まとめと考察

ということで駆け足でB0ガーバーとB1ガーバーの性能差についてまとめてみた。結果から言えば

  • DDR4-2133として使う限りにおいて、大きな差があるかといえばない。「お前はどちらを買うのか」と言われたらB1ガーバーを買うと思うが、だからといって既存のB0ガーバーのDIMMをB1ガーバーに買い換えるほどの差はない(実際筆者は他にCrucialのB0ガーバーのDIMMを所有しているが、これを捨てる必要性は感じない)
  • オーバークロック動作に関して言えば、これは間違いなくB1ガーバーに軍杯が上がる。マージンの大きさはもう疑う余地が無い

というのが筆者としてのまとめとなる。なぜ性能差が出るのか、というとこれはメモリというよりメモリコントローラ側の領分になるのであくまで推測ベースの話であるが、簡単にまとめておきたい。

もともと高速信号を扱う回路で、マルチドロップ(DDR4の場合、DIMMスロット×2ということでここで2ドロップ、しかもDIMMが2Rankだったりすると表と裏の2チップがぶら下るからさらに×2で最大4ドロップになる)かつ、Single Endedということになると、当然ながら波形は乱れまくる。

メモリコントローラから見ると、送信(つまりメモリコントローラ→メモリ)時には正規の波形で送ってもメモリが受け取る時には波形が崩れるし、逆に受信(メモリ→コントローラ)では崩れた形の波形で受け取ることになる。

これを補正するために、さまざまな種類のイコライザー(波形を補正する回路)、あるいはPre-Emphasis(波形が崩れる事を前提に、崩れたあとで本来の波形になるように送り出す波形の一部を強調するような仕組み)をたくさん実装している。

もっとも「実装している」と「使われる」は同義語ではない。もともとDDR4の世代ではメモリを使う前にトレーニングというシーケンスが予定されている。本来の目的は実際の通信を開始する前に送受信のテストをメモリコントローラとメモリの間で行い、ここで最適となるタイミングなどの調整を行うというものだが、このときに波形補正に関する調整も行う。

この際に、波形の乱れ方に応じてどんな補正回路をどの位のパラメータで利用するかを定める事になるのだが、B0ガーバーとB1ガーバーでは、結果として動く補正回路の数や補正の度合いが違っているように思える。

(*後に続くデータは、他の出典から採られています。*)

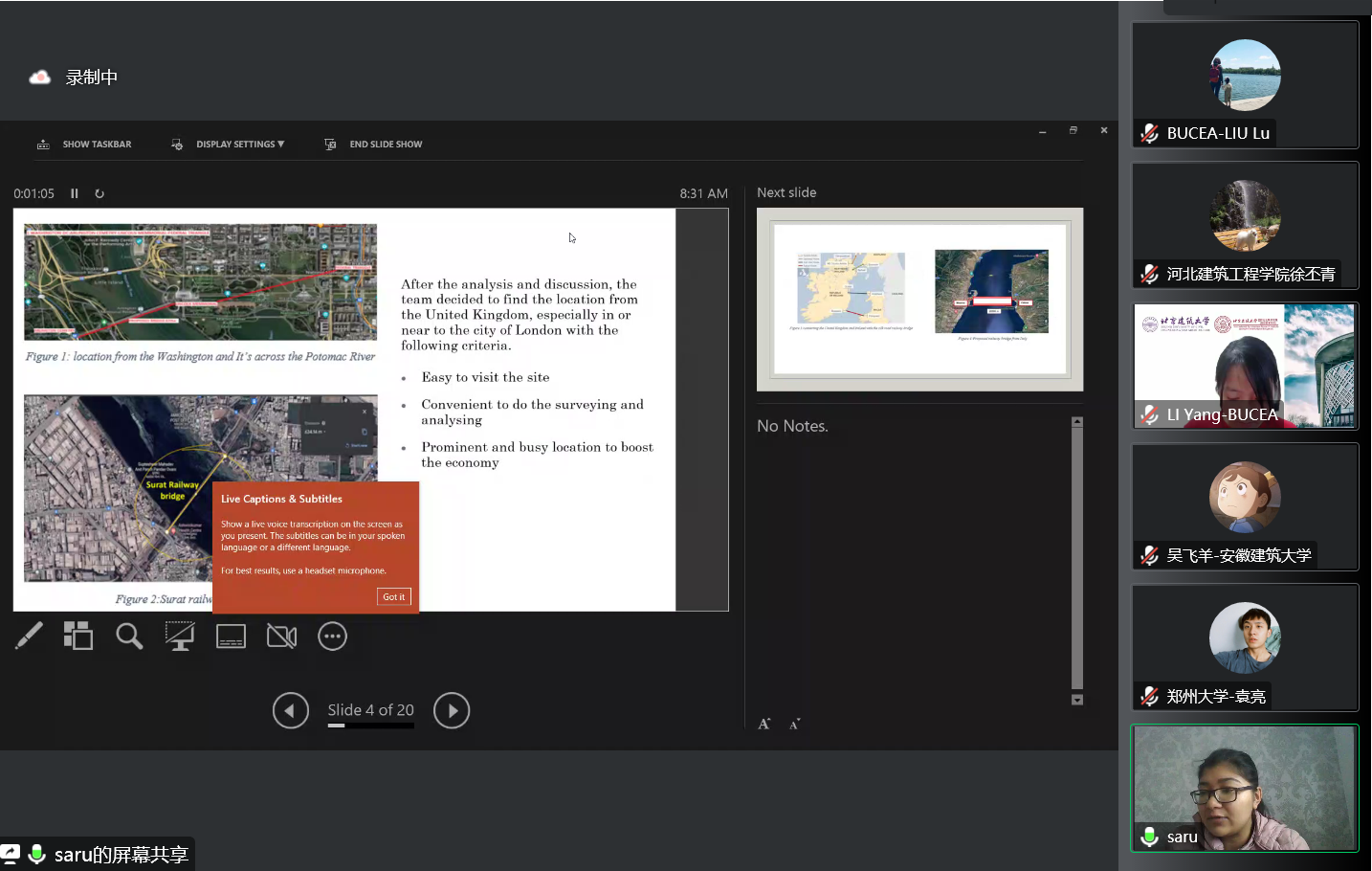Black out the slide show screen

tap(180, 636)
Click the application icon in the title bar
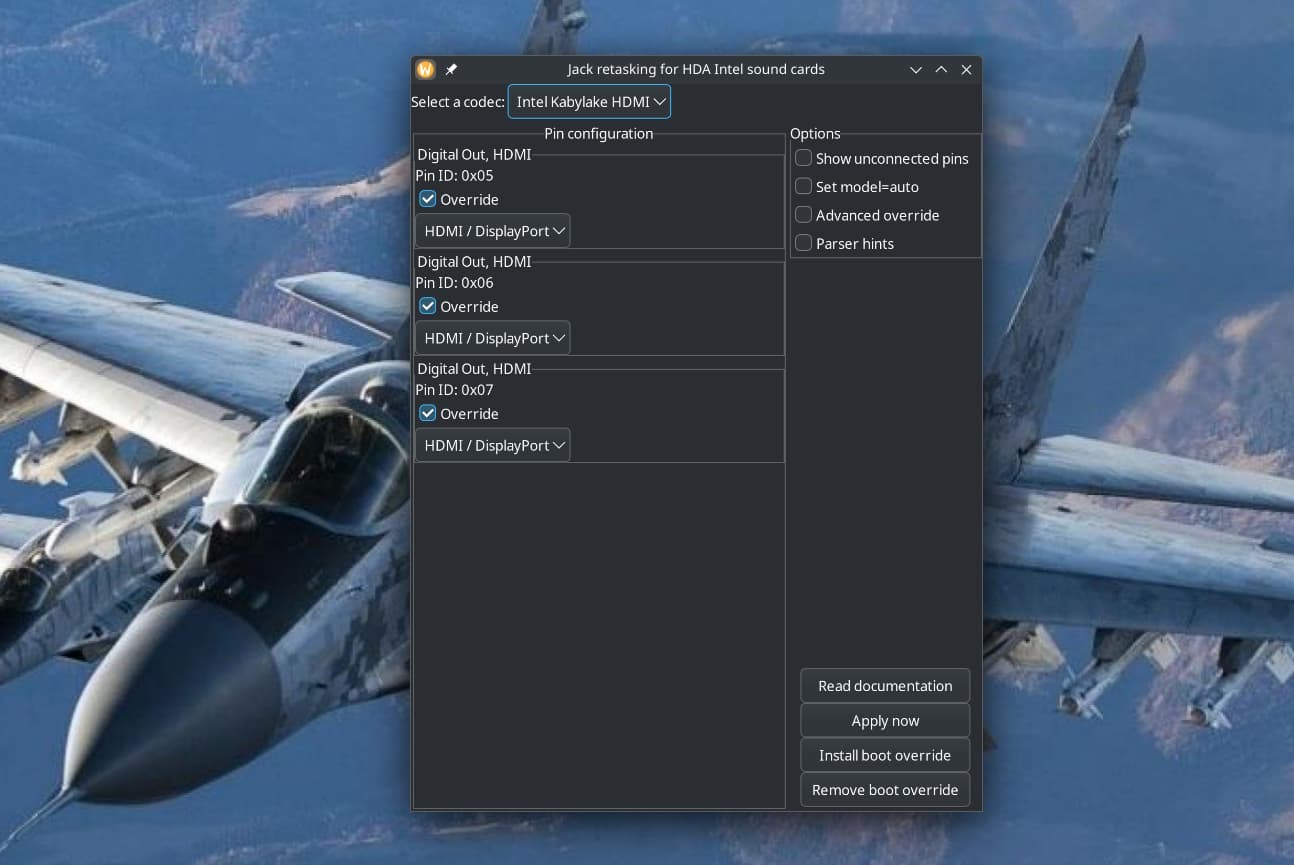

さてこれがどう性能に関係してくるかだが、当たり前だが信号が通る補正回路の数が多いほど、消費電力は増えるしLatencyも増える。またB0ガーバーとB1ガーバーでは、そもそも寄生容量に起因する信号負荷そのものが若干異なる(配線の分だけ見れば実質半分近いが、DDR4チップの分は同じなので、トータルすると1~2割程度下がる、という程度だろうか)。より負荷が増えるほど駆動回路のレスポンスも悪化する事になる。

ただこれら全部をひっくるめても、通常はそんなに大きく性能差が出ることは無い「はず」である。もちろんこのあたりはメモリコントローラの実装方式に依存するので一概には言えないのだが、この手の補正回路は通常ps単位のLatencyで動作するから、全部あわせてもnsまでの差が出るとは思えない。こればっかりはメモリコントローラの中身を見てみないと何とも言えない。ただ結果として、わずかとは言え差があることは事実だ。

ただこれに絡んでIntelがB1ガーバーの策定を急いだ理由を考えてみると、ちょっと面白い推論が成立する。もともとX99というか現在のHaswell-Eの場合、もともと2P Xeon向けのHaswell-EPの転用であるのはご存じの通り。

このHaswell-EPはサーバー向けに高信頼性動作を求められている関係で、例えばメモリに関しても動作モードが通常の4ch動作以外にMirroringやSparingなどの冗長構成、あるいはメモリ状態を監視するPatrol Scrubといった機能も搭載されている。もちろんECCにも対応している。なので機能的にはかなり重厚で、補正回路の類いもリッチに搭載されていると考えられる。

対してSkylakeの場合、コンシューマ用ということでチャネル数も半分だし、機能も少ない。結果として補正回路の類いについても構成や機能がX99と異なっていても不思議ではなく、この結果としてX99で動作するDIMMがSkylakeで動かない、なんてことは当然ありえる。なんとなく、このあたりがB1ガーバーの策定をIntelが急いだ理由ではないか? というのは筆者のうがちすぎだろうか?